- SELECTED TEXT
=== Begin Enclosure ===
According to UTS’ 'Empty Spaces Project' report, there are 25 temporary-use set ups operating in otherwise empty properties across Australia. UTS says it is a trend gaining momentum, linked to both the pop-up shop phenomenon and economic conditions.
UTS’ Empty Spaces Project report researches the ‘art in empty shops’ movement in Australia and overseas. It says given recent research from Herron Todd White, Q2 2012 Retail Market Link – Sydney, which finds vacancy increases are expected, creative or community-use projects are a short-term solution to address the impact on retail strips and property values.
Lisa Andersen, Empty Spaces Project manager, says benefits for landlords include property improvements, reductions in vandalism and graffiti incidents, lower insurance and maintenance costs, and increased foot traffic.
“Because art uses space differently and creates a buzz, these projects attract a broader potential base of long-term commercial tenants for properties,” Andersen says.
Lyon Group Australia is the latest property group to provide empty commercial spaces at low or no cost for arts activity, with Pop Up Epping in Sydney’s west.
In addition, the GPT Group in Newcastle and Wollongong, Frasers Property in central Sydney, Stockland in Forster and Cbus Property’s 140 Perth have partnered with local creative enterprises on temporary uses for vacant space.
=== End Enclosure ===
- RAW DATA
=== Begin Enclosure ===
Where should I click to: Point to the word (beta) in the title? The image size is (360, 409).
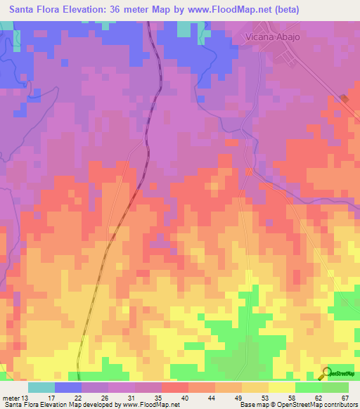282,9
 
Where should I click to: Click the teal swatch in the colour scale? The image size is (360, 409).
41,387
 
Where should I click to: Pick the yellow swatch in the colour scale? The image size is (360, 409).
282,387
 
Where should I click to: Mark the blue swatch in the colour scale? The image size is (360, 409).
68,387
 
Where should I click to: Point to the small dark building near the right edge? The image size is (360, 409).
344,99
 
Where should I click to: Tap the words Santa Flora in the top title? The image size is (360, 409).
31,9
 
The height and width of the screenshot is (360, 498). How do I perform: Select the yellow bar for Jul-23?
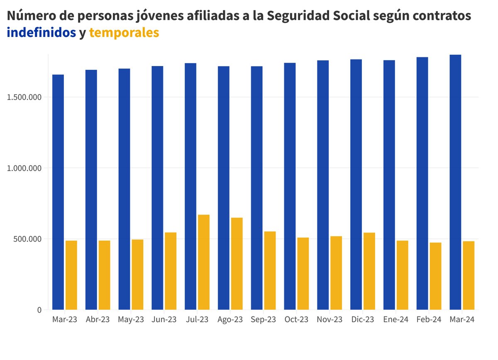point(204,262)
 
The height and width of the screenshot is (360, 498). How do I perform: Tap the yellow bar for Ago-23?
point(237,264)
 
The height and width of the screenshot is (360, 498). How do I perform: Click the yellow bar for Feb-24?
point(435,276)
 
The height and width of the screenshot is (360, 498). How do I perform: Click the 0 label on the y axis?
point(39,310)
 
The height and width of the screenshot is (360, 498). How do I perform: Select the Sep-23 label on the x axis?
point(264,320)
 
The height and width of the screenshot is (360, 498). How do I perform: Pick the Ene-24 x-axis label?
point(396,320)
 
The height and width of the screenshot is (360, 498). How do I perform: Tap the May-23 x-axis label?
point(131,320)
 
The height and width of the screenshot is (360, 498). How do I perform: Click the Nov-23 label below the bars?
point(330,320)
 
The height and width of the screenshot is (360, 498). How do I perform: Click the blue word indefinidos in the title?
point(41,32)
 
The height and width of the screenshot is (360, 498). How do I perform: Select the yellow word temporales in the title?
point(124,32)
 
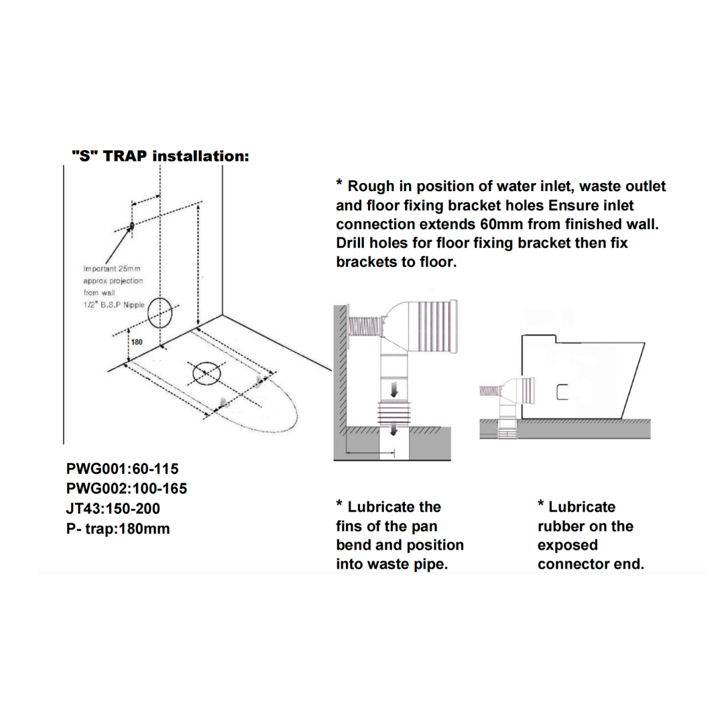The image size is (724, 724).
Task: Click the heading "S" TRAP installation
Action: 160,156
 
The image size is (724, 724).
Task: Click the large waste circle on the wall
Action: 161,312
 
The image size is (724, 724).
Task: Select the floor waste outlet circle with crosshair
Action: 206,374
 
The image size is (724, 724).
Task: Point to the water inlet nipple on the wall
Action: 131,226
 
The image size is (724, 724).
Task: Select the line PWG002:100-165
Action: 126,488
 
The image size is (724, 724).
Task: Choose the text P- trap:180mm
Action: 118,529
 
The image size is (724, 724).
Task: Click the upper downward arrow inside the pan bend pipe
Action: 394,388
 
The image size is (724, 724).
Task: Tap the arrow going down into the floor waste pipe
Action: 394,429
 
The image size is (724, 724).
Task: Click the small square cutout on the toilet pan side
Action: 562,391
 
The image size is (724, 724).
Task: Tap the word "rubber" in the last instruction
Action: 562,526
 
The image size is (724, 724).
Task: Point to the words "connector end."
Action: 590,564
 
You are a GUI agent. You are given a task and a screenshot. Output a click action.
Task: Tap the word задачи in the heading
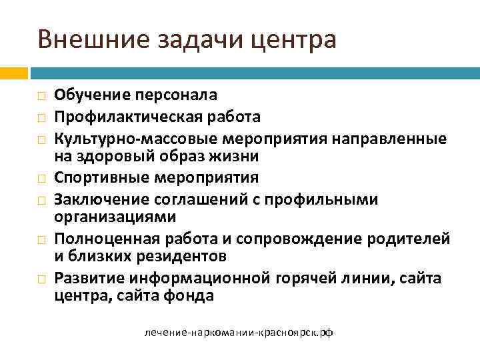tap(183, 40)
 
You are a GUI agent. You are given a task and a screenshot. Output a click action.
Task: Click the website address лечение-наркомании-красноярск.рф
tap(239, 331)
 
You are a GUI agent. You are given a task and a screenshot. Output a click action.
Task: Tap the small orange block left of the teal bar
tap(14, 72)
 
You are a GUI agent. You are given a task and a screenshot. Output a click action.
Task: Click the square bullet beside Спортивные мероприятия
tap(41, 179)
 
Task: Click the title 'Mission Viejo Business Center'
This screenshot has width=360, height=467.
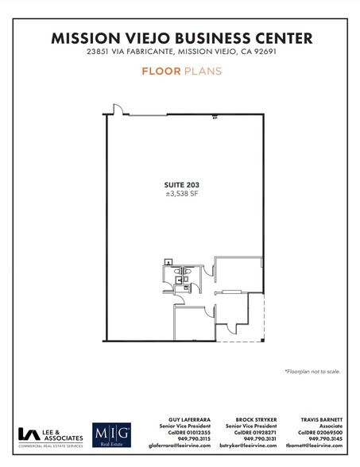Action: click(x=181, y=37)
=== End Enclosure ===
- WHAT YOU NEED TO DO
[A] Copy out the Empty Spaces Project text between "Lisa Andersen, Empty" and "for vacant space.", inclusive.
[B] Decide whether each statement agrees with the Empty Spaces Project text, answering yes or no and quoting the words of the text that decide it. (i) The report counts 25 temporary-use set ups operating across Australia. (ii) Lisa Andersen names higher insurance costs among the effects for landlords. (iii) Pop Up Epping is in Sydney's east.

- ANSWERS FOR EACH ITEM
[A]
Lisa Andersen, Empty Spaces Project manager, says benefits for landlords include property improvements, reductions in vandalism and graffiti incidents, lower insurance and maintenance costs, and increased foot traffic.
“Because art uses space differently and creates a buzz, these projects attract a broader potential base of long-term commercial tenants for properties,” Andersen says.
Lyon Group Australia is the latest property group to provide empty commercial spaces at low or no cost for arts activity, with Pop Up Epping in Sydney’s west.
In addition, the GPT Group in Newcastle and Wollongong, Frasers Property in central Sydney, Stockland in Forster and Cbus Property’s 140 Perth have partnered with local creative enterprises on temporary uses for vacant space.

[B]
(i) Yes: "there are 25 temporary-use set ups operating in otherwise empty properties across Australia"
(ii) No: "lower insurance and maintenance costs"
(iii) No: "Pop Up Epping in Sydney’s west"